Doublecortin-like kinase 1 is a therapeutic target in squamous cell carcinoma

Abstract

AbstractDoublecortin like kinase 1 (DCLK1) plays a crucial role in several cancers including colon and pancreatic adenocarcinomas. However, its role in squamous cell carcinoma (SCC) remains unknown. To this end, we examined DCLK1 expression in head and neck squamous cell carcinoma (HNSCC) and anal squamous cell carcinoma (ASCC). We found that DCLK1 is elevated in patient SCC tissue, which correlated with cancer progression and poorer overall survival. Furthermore, DCLK1 expression is significantly elevated in HPV negative cancer tissues, which are typically aggressive with poor responses to radiation therapy. To understand the role of DCLK1 in tumorigenesis, we used specific shRNA to suppress DCLK1 expression.
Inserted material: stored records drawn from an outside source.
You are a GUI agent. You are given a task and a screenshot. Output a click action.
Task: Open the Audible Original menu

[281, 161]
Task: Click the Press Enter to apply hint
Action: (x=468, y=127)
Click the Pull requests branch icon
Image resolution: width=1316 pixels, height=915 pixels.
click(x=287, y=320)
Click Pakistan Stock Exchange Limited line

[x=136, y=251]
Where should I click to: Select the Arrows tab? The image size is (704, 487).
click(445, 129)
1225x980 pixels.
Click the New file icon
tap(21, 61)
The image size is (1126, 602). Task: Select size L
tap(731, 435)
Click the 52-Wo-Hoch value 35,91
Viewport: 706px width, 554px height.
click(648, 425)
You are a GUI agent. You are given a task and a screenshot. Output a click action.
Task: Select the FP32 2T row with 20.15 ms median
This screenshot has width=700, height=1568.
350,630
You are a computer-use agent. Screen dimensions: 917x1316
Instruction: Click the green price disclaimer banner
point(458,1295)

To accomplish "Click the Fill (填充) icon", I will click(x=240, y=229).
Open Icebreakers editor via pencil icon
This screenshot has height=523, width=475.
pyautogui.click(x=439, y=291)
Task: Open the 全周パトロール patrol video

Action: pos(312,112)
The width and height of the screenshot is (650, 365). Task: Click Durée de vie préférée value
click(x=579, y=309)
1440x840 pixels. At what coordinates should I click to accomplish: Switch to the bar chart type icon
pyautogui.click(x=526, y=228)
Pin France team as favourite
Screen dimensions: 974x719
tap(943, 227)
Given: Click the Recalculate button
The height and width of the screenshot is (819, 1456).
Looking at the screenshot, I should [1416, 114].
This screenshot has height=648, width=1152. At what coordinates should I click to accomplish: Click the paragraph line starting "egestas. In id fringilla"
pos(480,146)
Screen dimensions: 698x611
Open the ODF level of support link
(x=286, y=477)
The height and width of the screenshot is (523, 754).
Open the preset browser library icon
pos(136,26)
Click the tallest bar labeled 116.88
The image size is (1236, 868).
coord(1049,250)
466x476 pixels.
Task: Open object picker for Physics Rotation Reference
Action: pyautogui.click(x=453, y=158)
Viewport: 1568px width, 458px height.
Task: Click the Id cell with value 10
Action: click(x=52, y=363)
This significantly reduced tumor growth, spheroid formation, and migration of HNSCC cancer cells. To further the translational relevance of our studies, we sought to identify a selective DCLK1 inhibitor. Current attempts to target DCLK1 using pharmacologic approaches have relied on non-specific suppression of DCLK1 kinase activity. Here, we demonstrate that DiFiD [3,5-bis (2,4-difluorobenzylidene)-4-piperidone] binds to DCLK1 with high selectivity. Moreover, DiFiD mediated suppression of DCLK1 led to G2/M arrest and apoptosis and significantly suppressed tumor growth of HNSCC xenografts and ASCC patient derived xenografts, supporting that DCLK1 is critical for SCC growth.